*EXERCISE OBJECTIVE:*
When you transcribe the lines below, keep every word the same and leave the pictures behind.

*DATA FOR REVIEW:*
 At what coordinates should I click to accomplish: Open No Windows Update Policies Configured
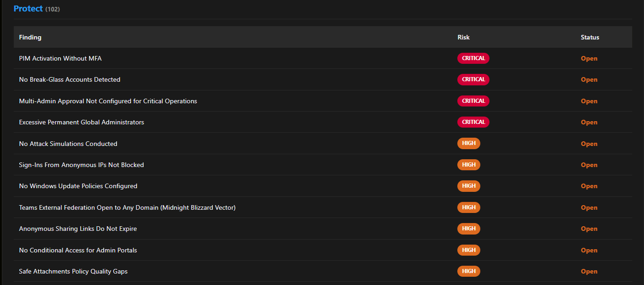coord(78,186)
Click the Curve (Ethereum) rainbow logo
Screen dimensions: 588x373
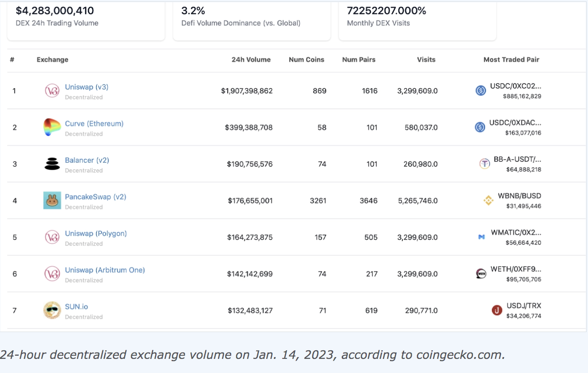pyautogui.click(x=52, y=127)
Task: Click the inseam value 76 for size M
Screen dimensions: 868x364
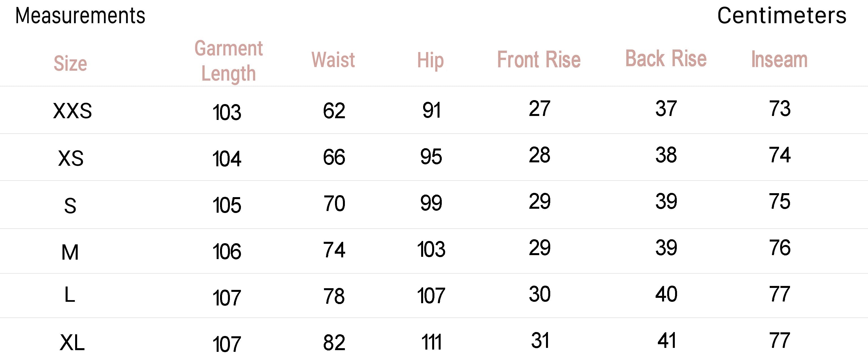Action: tap(780, 248)
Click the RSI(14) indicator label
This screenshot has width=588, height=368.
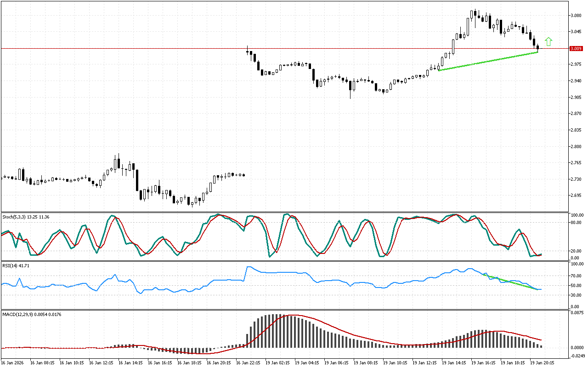[16, 266]
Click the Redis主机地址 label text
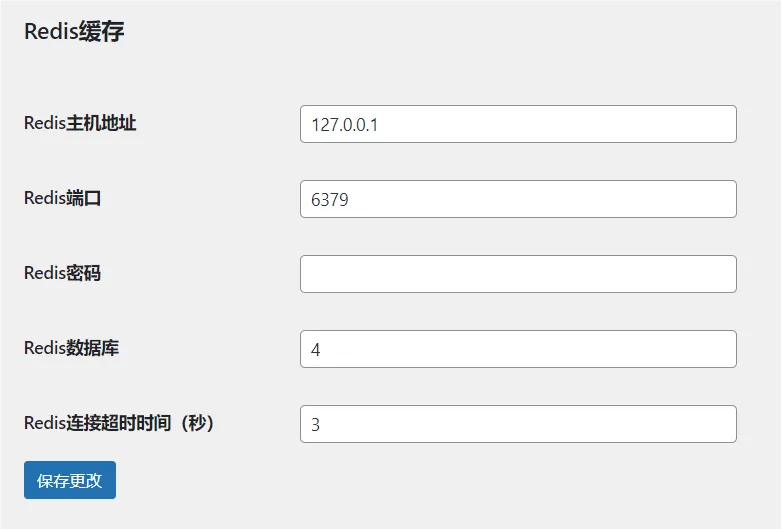The width and height of the screenshot is (782, 529). coord(80,123)
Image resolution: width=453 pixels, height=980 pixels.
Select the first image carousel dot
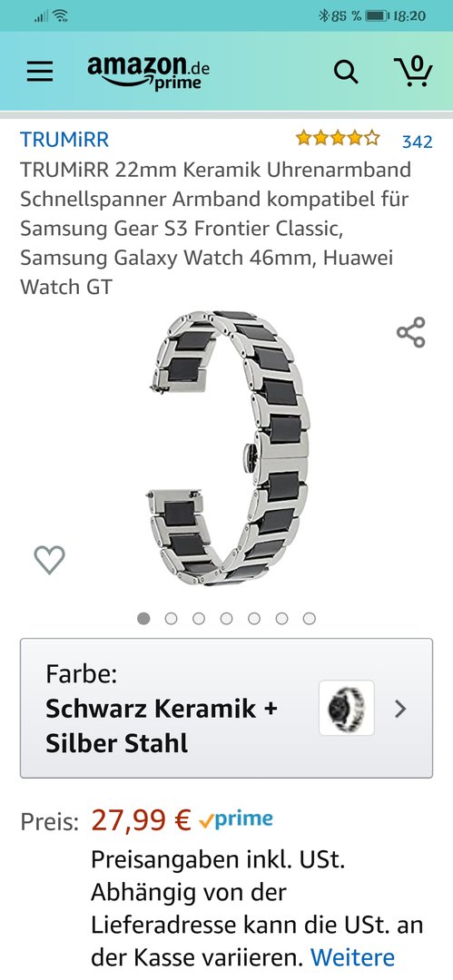tap(144, 618)
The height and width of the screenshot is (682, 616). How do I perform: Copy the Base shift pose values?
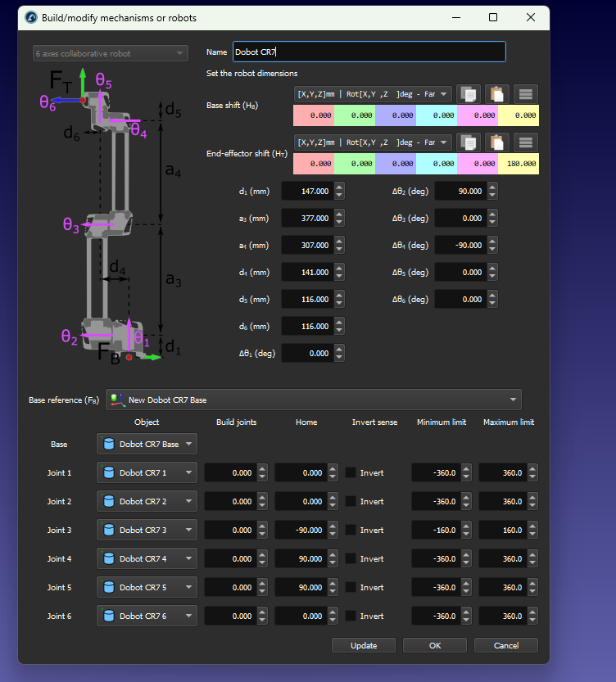(467, 94)
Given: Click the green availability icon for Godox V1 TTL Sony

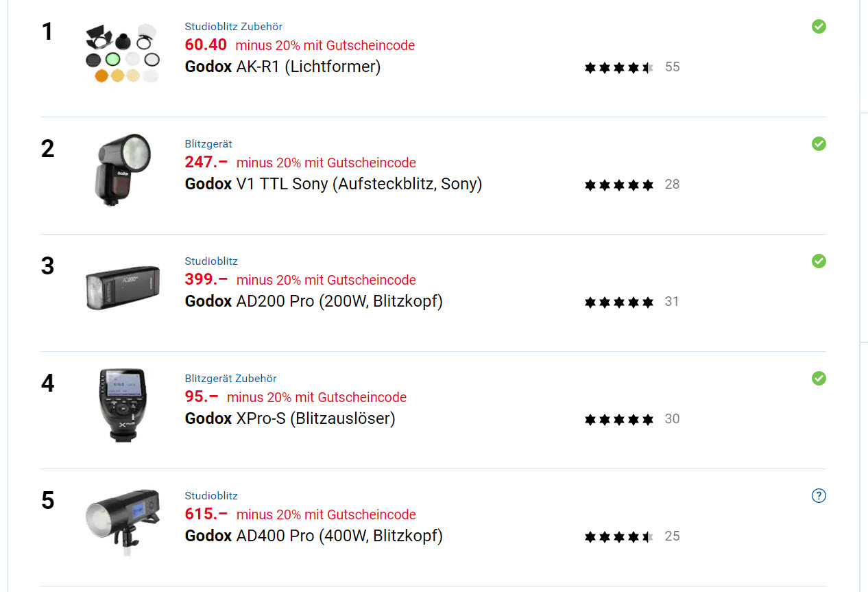Looking at the screenshot, I should click(819, 144).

*EXPECTED ANSWER:*
 At what coordinates should I click to accomplish: Open No Windows Update Policies Configured
coord(78,186)
Click the Curve (Ethereum) rainbow logo
Screen dimensions: 588x373
pyautogui.click(x=52, y=127)
Task: Click the inseam value 76 for size M
Screen dimensions: 868x364
Action: tap(780, 248)
Click the RSI(14) indicator label
This screenshot has width=588, height=368.
[16, 266]
Click the Redis主机地址 label text
The width and height of the screenshot is (782, 529). coord(80,123)
Image resolution: width=453 pixels, height=980 pixels.
Select the first image carousel dot
tap(144, 618)
The height and width of the screenshot is (682, 616). How do I perform: Copy the Base shift pose values?
(467, 94)
Given: Click the green availability icon for Godox V1 TTL Sony

Looking at the screenshot, I should click(819, 144).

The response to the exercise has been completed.